▶ **Study questions**:
A. Using the abstract on cfDNA diagnostics, decide whether each statement agrees with it. Answer yes or no and quote the words of the abstract that decide it.
(i) The transferred models were first trained on Nanopore data and then applied to Illumina data.
(ii) The classifiers built on fragment-end motifs performed well at telling multiple cancer types apart.
(iii) The thesis concludes that deep, high-cost sequencing is needed for high diagnostic accuracy.
B. Rewrite the paragraph of the abstract on cfDNA diagnostics that begins "Cell-free DNA (cfDNA) has emerged" as a short list, keeping its main facts.

▶ **Given passage**:
▬▬▬
Computational methods for cell-free DNA based diagnostics

Abstract

Cell-free DNA (cfDNA) has emerged as a promising biomarker for non-invasive cancer diagnostics, offering a window into tumor-derived genetic and epigenetic information through simple blood sampling. However, the biological signals embedded in cfDNA, such as end motifs and nucleosome positioning, remain underutilized compared to conventional mutation-based assays. This thesis develops and validates computational frameworks that harness fragmentomic and chromatin features of cfDNA to enhance cancer detection, tissue-of-origin classification, and cross-platform model generalizability. Firstly, the study demonstrates that short sequence motifs at cfDNA fragment ends, particularly 6-mer patterns encode robust cancer-specific signatures. By applying machine learning classifiers to these motifs, the models achieved high accuracy in distinguishing cancer patients from healthy individuals and exhibited strong performance in differentiating among multiple cancer types. Secondly, to address platform variability and limited sample sizes, a model-based transfer learning strategy was implemented. Using decision tree adaptation techniques (SER and STRUT, with class imbalance-aware variants), models trained on Illumina sequencing platform were successfully transferred to data generated by alternative sequencing platforms, such as Nanopore sequencing, improving cross-domain prediction without retraining from scratch. Thirdly, this work investigates nucleosome occupancy patterns around transcription factor binding sites as an informative layer for tissue-of-origin inference. A custom computational pipeline quantified nucleosome positioning and chromatin accessibility signatures, which, when integrated with machine learning and feature reduction, provided accurate tumor-type classification and revealed biologically interpretable chromatin features relevant to cancer progression. Collectively, this thesis advances the field of cfDNA diagnostics by demonstrating that shallow, cost-effective sequencing combined with robust computational pipelines can deliver high diagnostic accuracy, interpretability, and adaptability across sequencing technologies. The developed approaches lay the groundwork for scalable, minimally invasive multi-cancer early detection and tissue-specific monitoring, supporting future implementation of cfDNA-based liquid biopsies in precision oncology.
▬▬▬
▶ **Data**:
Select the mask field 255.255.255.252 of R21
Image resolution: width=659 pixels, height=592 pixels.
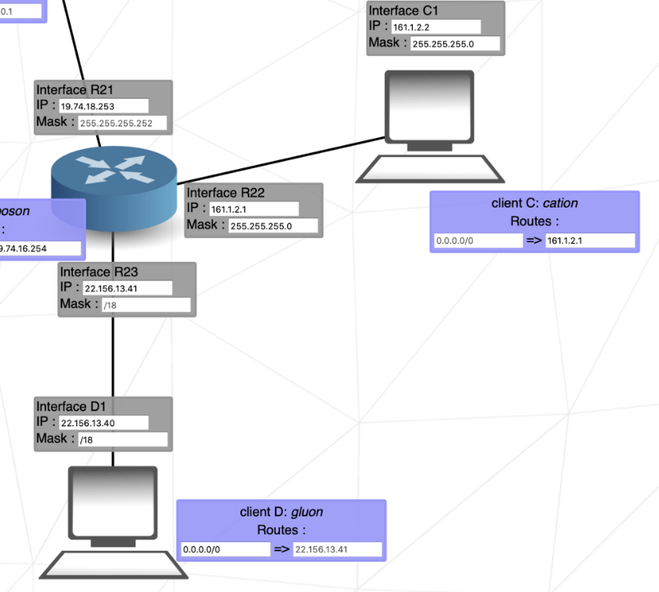pyautogui.click(x=125, y=123)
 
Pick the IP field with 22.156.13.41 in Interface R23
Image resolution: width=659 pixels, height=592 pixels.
pyautogui.click(x=126, y=288)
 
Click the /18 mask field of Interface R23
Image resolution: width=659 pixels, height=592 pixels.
pyautogui.click(x=146, y=305)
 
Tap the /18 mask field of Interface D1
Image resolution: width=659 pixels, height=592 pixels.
pyautogui.click(x=122, y=439)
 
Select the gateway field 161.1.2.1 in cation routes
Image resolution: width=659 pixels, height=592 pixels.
pyautogui.click(x=590, y=241)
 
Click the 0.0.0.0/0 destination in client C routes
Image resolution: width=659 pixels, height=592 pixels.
pyautogui.click(x=478, y=241)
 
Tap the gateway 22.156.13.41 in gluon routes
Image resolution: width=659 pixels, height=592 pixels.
pyautogui.click(x=337, y=549)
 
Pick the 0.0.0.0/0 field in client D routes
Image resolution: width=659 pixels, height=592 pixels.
pyautogui.click(x=225, y=549)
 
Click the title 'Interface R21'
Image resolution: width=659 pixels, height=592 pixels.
pyautogui.click(x=73, y=89)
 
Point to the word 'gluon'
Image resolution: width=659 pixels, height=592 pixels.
pyautogui.click(x=307, y=512)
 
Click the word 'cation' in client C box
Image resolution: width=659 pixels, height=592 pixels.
pyautogui.click(x=561, y=203)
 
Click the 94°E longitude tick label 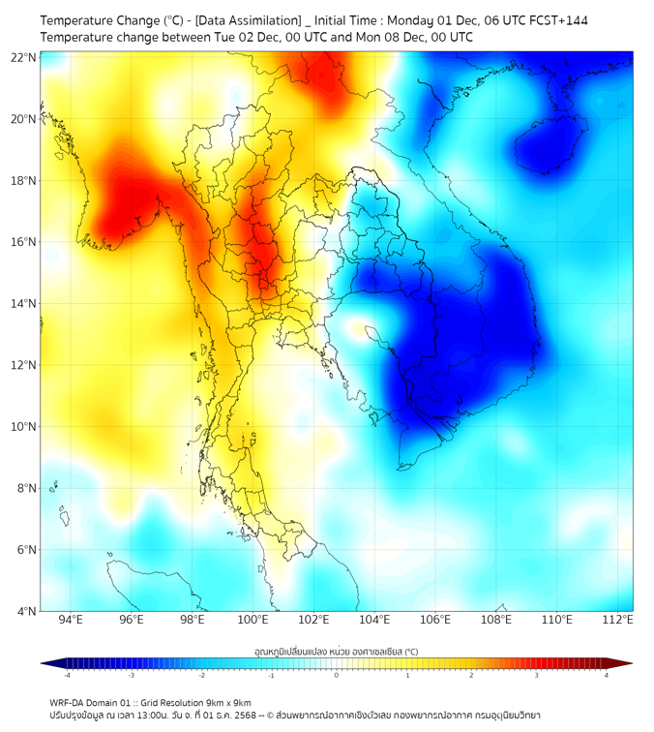click(x=70, y=620)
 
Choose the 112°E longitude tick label click(x=618, y=620)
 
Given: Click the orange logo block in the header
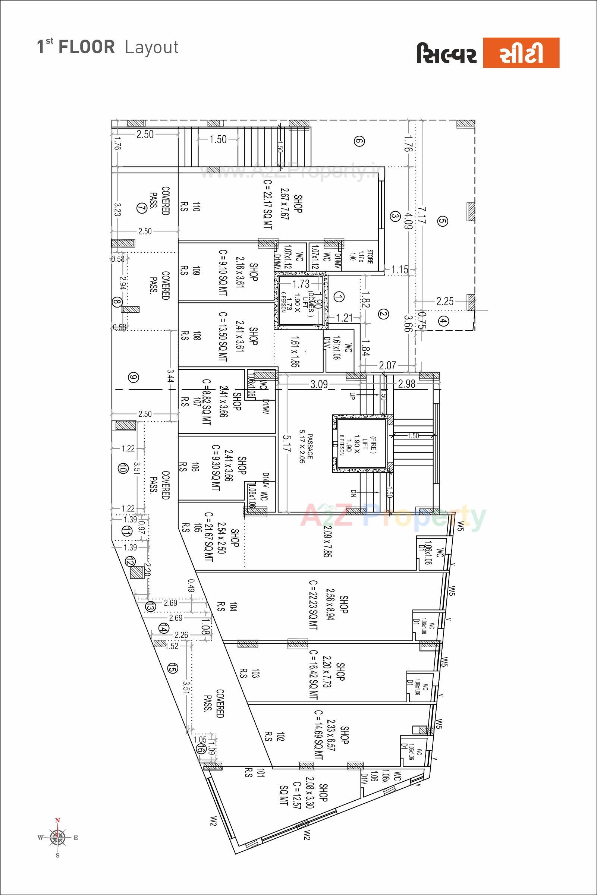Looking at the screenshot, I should tap(521, 53).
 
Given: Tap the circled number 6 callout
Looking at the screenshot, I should tap(359, 142).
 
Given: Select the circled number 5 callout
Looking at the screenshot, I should tap(442, 221).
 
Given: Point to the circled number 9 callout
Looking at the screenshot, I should tap(133, 378).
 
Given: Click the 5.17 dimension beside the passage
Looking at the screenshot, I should tap(287, 444).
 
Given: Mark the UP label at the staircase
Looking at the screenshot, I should tap(352, 396).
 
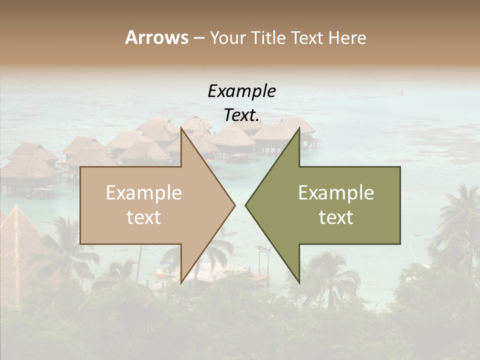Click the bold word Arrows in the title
[x=156, y=38]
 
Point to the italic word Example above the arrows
[x=242, y=92]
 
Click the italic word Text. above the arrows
[x=242, y=116]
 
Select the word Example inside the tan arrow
[x=144, y=193]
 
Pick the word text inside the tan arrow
[x=144, y=218]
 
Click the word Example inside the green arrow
[x=336, y=193]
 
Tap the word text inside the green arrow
[x=336, y=218]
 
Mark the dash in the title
[x=198, y=38]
▬▬▬
▶ **Solutions to each task**:
A.
(i) No: "models trained on Illumina sequencing platform were successfully transferred to data generated by alternative sequencing platforms, such as Nanopore sequencing"
(ii) Yes: "exhibited strong performance in differentiating among multiple cancer types"
(iii) No: "shallow, cost-effective sequencing combined with robust computational pipelines can deliver high diagnostic accuracy"

B.
- Cell-free DNA (cfDNA) is a promising biomarker for non-invasive cancer diagnostics from a simple blood sample, but signals such as end motifs and nucleosome positioning are underused compared to mutation-based assays.
- The thesis builds and validates computational frameworks that use fragmentomic and chromatin features of cfDNA for cancer detection, tissue-of-origin classification, and cross-platform generalizability.
- Short motifs at fragment ends, especially 6-mers, carry cancer-specific signatures. Machine learning classifiers on these motifs separated cancer patients from healthy individuals with high accuracy and performed strongly across multiple cancer types.
- Decision tree transfer learning (SER and STRUT, with class imbalance-aware variants) moved models trained on Illumina data to other platforms, such as Nanopore, without retraining from scratch.
- A custom pipeline measured nucleosome occupancy around transcription factor binding sites. Combined with machine learning and feature reduction, it gave accurate tumor-type classification and interpretable chromatin features relevant to cancer progression.
- Overall, shallow, cost-effective sequencing with robust pipelines can deliver high accuracy, interpretability, and adaptability across sequencing technologies. This supports scalable multi-cancer early detection and cfDNA-based liquid biopsies in precision oncology.